What you said was: "Unless you are in a static group that plays optimally I doubt you'll ever reach orange. I'm not even sure how likely high purple is. Don't beat yourself up about it."
The goal of my response to you was to show via examples that purples are easy enough to get in pugs if you have the job/encounter experience. I got them before I joined a static in both Deltascape and Sigmascape no problem.
edit - in hindsight I didn't specify that it was with PUGs, but with statics. That's my bad. I get my posts mixed up a lot. You may not have seen my previous posts. I pugged up to Kefka, before getting a static. I did the same thing with Deltascape (cleared O3S, before grabbing a static). Purples were acquired here.
Last edited by KaldeaSahaline; 04-11-2018 at 04:16 AM.


I've fully converted over to WAR, so for the time being, my mains are tank/heals until I get that confidence I had during my elitist phase. I started back up raiding again last night, so we'll see how it goes. I dunno if I can stay away from fflogs...but I'm also not necessarily chasing deeps at the moment.
Don't stay away from fflogs. Use it as it was intended, compare your casts to someone better on the same class for the same content. Look at CPM, look at the number of specific actions performed, look at the timeline and compare that with your timeline. That's how you'll go from sub-par to average to excellent.

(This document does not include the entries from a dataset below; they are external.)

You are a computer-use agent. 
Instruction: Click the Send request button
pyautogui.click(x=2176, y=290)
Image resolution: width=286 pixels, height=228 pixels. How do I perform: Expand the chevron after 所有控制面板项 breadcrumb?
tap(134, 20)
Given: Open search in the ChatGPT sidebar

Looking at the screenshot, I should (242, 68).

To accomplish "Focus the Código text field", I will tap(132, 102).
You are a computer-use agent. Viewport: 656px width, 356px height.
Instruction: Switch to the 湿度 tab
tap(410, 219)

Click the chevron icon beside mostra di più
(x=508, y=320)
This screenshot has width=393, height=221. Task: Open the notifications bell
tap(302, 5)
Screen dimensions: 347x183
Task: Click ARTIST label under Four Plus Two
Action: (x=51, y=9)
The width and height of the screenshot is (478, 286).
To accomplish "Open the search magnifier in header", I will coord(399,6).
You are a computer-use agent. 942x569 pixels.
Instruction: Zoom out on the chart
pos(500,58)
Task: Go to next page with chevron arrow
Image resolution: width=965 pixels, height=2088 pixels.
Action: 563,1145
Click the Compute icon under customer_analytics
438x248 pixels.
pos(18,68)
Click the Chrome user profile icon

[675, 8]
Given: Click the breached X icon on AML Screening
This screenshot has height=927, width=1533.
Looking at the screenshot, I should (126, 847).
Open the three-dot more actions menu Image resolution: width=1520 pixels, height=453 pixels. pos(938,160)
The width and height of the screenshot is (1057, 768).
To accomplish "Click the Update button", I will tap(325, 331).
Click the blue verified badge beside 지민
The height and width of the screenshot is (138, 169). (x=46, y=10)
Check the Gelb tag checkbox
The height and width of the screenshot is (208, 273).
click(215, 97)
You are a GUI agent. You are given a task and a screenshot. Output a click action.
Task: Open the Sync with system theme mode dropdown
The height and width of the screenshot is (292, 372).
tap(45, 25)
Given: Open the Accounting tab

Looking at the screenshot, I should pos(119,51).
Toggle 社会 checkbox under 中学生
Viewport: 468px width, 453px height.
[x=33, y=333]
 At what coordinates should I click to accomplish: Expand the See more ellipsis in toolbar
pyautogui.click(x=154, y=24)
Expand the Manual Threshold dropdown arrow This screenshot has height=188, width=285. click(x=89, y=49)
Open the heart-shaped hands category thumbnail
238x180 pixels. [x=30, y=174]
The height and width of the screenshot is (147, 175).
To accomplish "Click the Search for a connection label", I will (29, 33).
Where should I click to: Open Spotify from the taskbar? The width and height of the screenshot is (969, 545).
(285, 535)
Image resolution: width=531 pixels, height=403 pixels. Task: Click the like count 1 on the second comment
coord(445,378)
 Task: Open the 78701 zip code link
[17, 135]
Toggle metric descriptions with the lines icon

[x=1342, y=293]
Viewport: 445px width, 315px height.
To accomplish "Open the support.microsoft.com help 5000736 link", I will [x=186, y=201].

The issue is that a good portion of what makes a difference between one percentile and another isn't the player it's the party... You can take a take for example the 100th percentile player and put him in a group of randoms and his performance will be no where even close to that 100th percentile.
There's so many things that fflogs doesn't tell you that can have a significant impact on your performance. And a lot of them can be as simple as which direction is the boss facing or where is the boss being tanked?. A badly positioned boss might mean you have 10% less uptime. A boss thats constantly being turned might cost you a significant amount of positional bonuses.
A party member that's stood right next to you might then force you to move and lose cast time where if he was in a better position you wouldn't have to move... lost gcds..
Badly stacked ground aoes can make the difference between taking 2 steps to get out of or taking 7 or 8.. lost gcds.
That player with the stack marker forcing everyone to move away from the boss to stack on him instead of him running to the group on the boss.. more lost gcds
There are quite literally an almost endless number of things that can really impact performance none of which are ever represented in fflogs...
Then you have things like other party members and how well they use there buffs. Is chain start being applies with foe and trick attack muliplying the damage boosts quite heavily or are they all being used sporadically at random intervals.
All of these things might slash your performance in half and there's absolutely nothing you can do to control it.
Player percentiles are essentially worthless. Because it's generally the entire group that makes that number what it is. You could take a 10th percentile player put hi in a 100th percentile group and guarantee he'll do better even if he plays exactly the same....
And like I said at the start. Take a 100th player put him in a 10th group and his performance will be nowhere close..


I do agree that composition and skill with affect the percentile a player can reach, but I do strongly disagree with the statement that looking at a percentile is completely worthless too.
It's up to the individuals looking at the logs to see where they can improve and where they're doing well. A percentile gives that player two things: (1) a range of where they are in terms of skill level with the rest of the player base in the same content and (2) gives them a metric / goalpost to aim for.
Also, a 80th percentile player playing in a group that is a 20th percentile skill won't suddenly make their DPS bottom out at the 20th percentile. It'll dip, yes, but I don't believe it'll dip further than a +/-10 percentile range. That's still a sizable gap but it doesn't make things worthless. A highly skilled player will be able to make non-optimal conditions work for them and can adapt to optimize for the conditions they've been given.